In Deutschland besitzen – und das ist im Grunde genommen eine Tragödie – nur rund 10 Prozent aller Haushalte überhaupt Aktien. In der ärmeren Hälfte der Bevölkerung liegt dieser Prozentsatz nahe bei null. Jeder Angestellte jenseits des 30. Lebensjahrs, der kein Vermögen über den kreditfinanzierten Erwerb einer selbstgenutzte Wohnimmobilie bilden kann oder will, ist gut beraten, sich in die elitäre Minderheit der Aktienbesitzer einzureihen. Mit ETFs auf Buy-and-Hold-Basis ist das bei günstigen Online-Brokern schon ab 25 Euro im Monat möglich.

Zu Frage 3: Wenn nicht über die Börse oder über Immobilien, wie kann man denn sonst reich werden?

Auch hier liefert ein Blick in die Reichtumsforschung die Antwort und die lautet „im Wesentlichen nur durch unternehmerische Tätigkeit“. Nachzulesen beispielsweise bei den  Autoren Zitelmann 2017, Stanley/Stanley Fallaw 2018, Zitelmann 2020a/2020b und Lauterbach 2020. Eines der seltenen hierzu gelungenen Ratgeberbücher ist Dennis 2007 (siehe Literaturangaben am Ende des Artikels).
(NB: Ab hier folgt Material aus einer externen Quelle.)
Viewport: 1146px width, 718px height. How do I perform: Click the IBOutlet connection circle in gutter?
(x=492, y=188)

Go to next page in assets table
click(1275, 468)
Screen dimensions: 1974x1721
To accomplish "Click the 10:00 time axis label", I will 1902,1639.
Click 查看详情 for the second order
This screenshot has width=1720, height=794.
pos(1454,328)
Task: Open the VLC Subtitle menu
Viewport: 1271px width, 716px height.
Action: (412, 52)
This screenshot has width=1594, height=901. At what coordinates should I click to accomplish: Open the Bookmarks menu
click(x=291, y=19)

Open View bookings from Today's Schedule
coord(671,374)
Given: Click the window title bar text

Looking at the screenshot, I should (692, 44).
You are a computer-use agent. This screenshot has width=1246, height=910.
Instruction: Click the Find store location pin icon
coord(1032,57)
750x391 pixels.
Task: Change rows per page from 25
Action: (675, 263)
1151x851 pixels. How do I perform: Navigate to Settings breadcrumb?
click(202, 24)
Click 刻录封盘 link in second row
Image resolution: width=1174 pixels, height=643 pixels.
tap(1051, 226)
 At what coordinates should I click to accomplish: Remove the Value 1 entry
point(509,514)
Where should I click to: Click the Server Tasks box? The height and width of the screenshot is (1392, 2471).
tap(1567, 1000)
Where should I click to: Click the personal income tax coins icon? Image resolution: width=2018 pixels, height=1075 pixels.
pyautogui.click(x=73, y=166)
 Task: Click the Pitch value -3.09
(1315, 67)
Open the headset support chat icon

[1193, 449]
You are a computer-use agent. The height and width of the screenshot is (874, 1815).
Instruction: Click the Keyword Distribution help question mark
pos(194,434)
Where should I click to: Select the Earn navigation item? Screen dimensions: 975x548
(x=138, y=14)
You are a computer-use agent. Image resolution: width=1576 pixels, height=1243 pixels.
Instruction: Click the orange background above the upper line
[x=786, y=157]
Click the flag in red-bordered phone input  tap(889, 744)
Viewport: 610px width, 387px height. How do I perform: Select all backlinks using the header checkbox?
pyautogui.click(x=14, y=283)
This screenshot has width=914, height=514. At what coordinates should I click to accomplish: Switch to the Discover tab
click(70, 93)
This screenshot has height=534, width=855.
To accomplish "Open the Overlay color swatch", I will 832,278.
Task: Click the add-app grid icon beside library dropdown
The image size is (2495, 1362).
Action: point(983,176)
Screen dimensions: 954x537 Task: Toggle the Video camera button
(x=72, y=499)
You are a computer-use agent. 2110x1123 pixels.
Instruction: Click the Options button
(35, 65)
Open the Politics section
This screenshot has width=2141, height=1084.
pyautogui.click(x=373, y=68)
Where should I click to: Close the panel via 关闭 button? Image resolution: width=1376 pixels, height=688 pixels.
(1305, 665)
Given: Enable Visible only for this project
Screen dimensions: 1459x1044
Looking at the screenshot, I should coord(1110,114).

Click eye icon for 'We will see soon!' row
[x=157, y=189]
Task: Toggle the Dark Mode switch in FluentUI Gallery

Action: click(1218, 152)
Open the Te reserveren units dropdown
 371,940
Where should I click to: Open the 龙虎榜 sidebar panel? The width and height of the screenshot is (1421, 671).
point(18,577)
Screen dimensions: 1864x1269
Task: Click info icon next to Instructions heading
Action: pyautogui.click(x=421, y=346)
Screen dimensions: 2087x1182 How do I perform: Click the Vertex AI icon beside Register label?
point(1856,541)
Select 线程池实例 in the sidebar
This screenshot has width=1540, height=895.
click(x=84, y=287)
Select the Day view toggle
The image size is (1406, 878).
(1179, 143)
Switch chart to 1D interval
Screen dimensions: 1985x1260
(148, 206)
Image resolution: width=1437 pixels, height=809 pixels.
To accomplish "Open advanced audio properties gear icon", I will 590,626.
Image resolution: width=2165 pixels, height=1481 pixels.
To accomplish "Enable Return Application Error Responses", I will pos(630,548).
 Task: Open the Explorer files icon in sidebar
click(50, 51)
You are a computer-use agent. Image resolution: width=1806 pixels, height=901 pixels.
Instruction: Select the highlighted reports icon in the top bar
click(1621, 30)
Unternehmerische Tätigkeit ist jedenfalls dann die einzige nicht wirklichkeitsfremde Route zu Reichtum, wenn man drei andere Reich-werden-Routen ausnimmt: (a) Nennenswertes Vermögen erben, (b) reich heiraten und (c) den Jackpot beim Lotto gewinnen. Es ist erstaunlich, dass diese interessante, aber auch triviale Erkenntnis vom Unternehmertum als einzigem realistischen Weg zum echten reich werden unter Privatanlegern so wenig bekannt zu sein scheint.

Ganz peinlich wird es, wenn diejenigen, die Bücher, Seminare, Blog-Beiträge, Artikel oder YouTube-Videos über reich werden publizieren, diesen empirisch belegten, sachlogisch nahezu selbstverständlichen und in jedermanns persönlichen Umfeld unmittelbar beobachtbaren Sachverhalt in eben diesen Publikationen noch nicht einmal am Rande erwähnen, sondern weiterhin die Fabel verbreiten, jeder könne mit Nebenerwerbsspekulation am Kapitalmarkt reich werden.

Das gilt übrigens ebenso für den Immobiliensektor. Da wird in schon lange nicht mehr zählbaren Reich-werden-mit-Immobilien-Büchern und -Seminaren der entscheidende Grundsachverhalt regelmäßig übergangen: Es existiert sehr wenig Evidenz dafür, dass private Immobilienanleger mit unter etwa drei Wohneinheiten systematisch reich werden und attraktive Eigenkapitalrenditen erzielen. Dagegen existiert beträchtliche Evidenz für das Gegenteil (für Renditen selbst genutzter Immobilien siehe unser Blog-Beitrag „Die Rendite von Investments in Immobilien“ vom Oktober 2018).

Damit eine Investition in Immobilien ex ante ökonomisch interessant wird, braucht es ein Volumen von etwa fünf Wohneinheiten oder mehr (zur Attraktivität von vermieteten Immobilien haben wir im Oktober 2019 den Blog-Beitrag „Sind Vermietungsimmobilien attraktive Vermögensanlagen“ veröffentlicht). Die kann man aber nicht mehr nebenberuflich verwalten, schon gar nicht, wenn Neubau- oder Renovierungstätigkeit involviert ist. Solche Akteure sind dann in erster Linie Unternehmer, die zufälligerweise in der Immobilienbranche unterwegs sind. Wer von ihnen wirklich reich geworden ist, wurde das primär aufgrund seiner Unternehmereigenschaft und nur sekundär aufgrund des Immobilienaspekts.

Das ist derzeit vielleicht schwerer zu erkennen als sonst, weil in den vergangenen elf Jahren bei Wohnimmobilien in den DACH-Ländern eine historische Ausnahmekonstellation bestand: Stark steigende Preise in der Asset-Klasse Wohnimmobilien in Kombination mit deutlich fallenden Zinsen. Diese seltene Entwicklung wird sich in den nächsten elf oder 20 Jahren so nicht wiederholen. Dafür sind die Immobilienbewertungen in den DACH-Ländern inzwischen viel zu hoch und die Zinsen viel zu niedrig.